[Dataset entries]
------------------------------------------------------------------------
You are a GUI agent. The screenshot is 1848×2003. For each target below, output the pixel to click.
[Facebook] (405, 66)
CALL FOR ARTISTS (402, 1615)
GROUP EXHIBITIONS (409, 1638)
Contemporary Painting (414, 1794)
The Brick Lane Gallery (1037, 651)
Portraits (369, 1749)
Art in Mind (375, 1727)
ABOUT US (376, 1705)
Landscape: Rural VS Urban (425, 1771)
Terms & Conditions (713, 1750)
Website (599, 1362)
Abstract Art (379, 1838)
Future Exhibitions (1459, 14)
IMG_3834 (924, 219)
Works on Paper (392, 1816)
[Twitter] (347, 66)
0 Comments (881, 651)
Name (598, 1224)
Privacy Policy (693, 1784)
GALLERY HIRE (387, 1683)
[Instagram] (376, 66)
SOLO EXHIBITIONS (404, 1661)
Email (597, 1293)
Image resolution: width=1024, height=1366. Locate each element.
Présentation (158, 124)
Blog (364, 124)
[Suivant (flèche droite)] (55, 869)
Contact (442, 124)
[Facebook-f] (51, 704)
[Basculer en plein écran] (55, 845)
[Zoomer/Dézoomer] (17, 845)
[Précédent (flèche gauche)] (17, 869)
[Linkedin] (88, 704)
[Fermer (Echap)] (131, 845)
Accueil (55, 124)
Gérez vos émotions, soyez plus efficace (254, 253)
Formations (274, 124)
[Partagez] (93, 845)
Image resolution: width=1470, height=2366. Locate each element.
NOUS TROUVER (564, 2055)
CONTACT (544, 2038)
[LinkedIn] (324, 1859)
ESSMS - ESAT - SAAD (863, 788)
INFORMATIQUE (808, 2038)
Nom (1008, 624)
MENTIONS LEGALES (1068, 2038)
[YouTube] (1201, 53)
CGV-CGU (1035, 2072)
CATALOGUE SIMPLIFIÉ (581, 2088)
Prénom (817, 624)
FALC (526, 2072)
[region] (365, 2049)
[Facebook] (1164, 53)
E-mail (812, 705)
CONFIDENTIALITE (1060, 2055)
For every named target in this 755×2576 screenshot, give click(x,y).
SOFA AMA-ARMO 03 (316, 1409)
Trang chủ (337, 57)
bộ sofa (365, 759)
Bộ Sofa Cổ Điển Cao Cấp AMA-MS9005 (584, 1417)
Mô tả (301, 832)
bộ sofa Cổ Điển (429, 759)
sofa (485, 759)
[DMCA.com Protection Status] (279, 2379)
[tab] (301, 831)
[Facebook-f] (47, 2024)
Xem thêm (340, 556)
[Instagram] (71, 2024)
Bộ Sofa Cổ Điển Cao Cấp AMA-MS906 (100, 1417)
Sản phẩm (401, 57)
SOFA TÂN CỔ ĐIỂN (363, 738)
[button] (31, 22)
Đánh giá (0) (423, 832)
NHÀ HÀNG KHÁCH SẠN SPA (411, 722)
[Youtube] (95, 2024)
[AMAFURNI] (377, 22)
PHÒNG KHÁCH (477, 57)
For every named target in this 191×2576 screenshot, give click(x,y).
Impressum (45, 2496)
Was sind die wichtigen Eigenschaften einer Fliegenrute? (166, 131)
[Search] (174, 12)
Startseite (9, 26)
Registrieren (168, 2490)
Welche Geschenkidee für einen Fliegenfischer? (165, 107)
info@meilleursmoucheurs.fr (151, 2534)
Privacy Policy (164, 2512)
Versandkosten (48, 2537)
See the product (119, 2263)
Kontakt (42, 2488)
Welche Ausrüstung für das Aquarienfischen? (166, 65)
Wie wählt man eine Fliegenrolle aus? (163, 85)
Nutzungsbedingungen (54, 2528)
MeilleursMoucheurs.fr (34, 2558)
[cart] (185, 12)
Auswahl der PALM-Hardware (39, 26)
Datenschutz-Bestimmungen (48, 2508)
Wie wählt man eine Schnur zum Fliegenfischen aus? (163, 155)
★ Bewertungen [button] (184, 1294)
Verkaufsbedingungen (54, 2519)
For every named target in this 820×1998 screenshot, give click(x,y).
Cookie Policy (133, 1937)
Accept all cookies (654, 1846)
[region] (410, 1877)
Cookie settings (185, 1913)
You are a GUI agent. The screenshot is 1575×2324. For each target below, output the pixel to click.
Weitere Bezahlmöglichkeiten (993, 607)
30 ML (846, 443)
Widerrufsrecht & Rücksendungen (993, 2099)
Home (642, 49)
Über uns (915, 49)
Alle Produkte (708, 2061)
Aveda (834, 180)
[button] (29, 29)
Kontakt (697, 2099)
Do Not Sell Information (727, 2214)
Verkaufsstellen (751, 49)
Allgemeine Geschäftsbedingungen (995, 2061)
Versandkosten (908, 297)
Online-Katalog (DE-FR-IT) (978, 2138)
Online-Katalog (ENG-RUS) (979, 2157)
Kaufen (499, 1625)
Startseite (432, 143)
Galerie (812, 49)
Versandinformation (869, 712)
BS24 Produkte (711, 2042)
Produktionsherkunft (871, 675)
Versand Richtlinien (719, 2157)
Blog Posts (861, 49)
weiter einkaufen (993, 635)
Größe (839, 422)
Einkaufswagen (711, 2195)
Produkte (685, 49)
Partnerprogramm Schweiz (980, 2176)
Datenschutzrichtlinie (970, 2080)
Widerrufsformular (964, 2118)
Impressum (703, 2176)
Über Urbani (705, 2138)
------------------------------------------------------------------------
Exercise details: Only the lines above starting with the one with "For every named target in this 820×1998" and going through the one with "Weitere Bezahlmöglichkeiten (993, 607)" are to be copied, word for word and with both ends kept.

Solution for this exercise:
For every named target in this 820×1998 screenshot, give click(x,y).
Cookie Policy (133, 1937)
Accept all cookies (654, 1846)
[region] (410, 1877)
Cookie settings (185, 1913)
You are a GUI agent. The screenshot is 1575×2324. For each target below, output the pixel to click.
Weitere Bezahlmöglichkeiten (993, 607)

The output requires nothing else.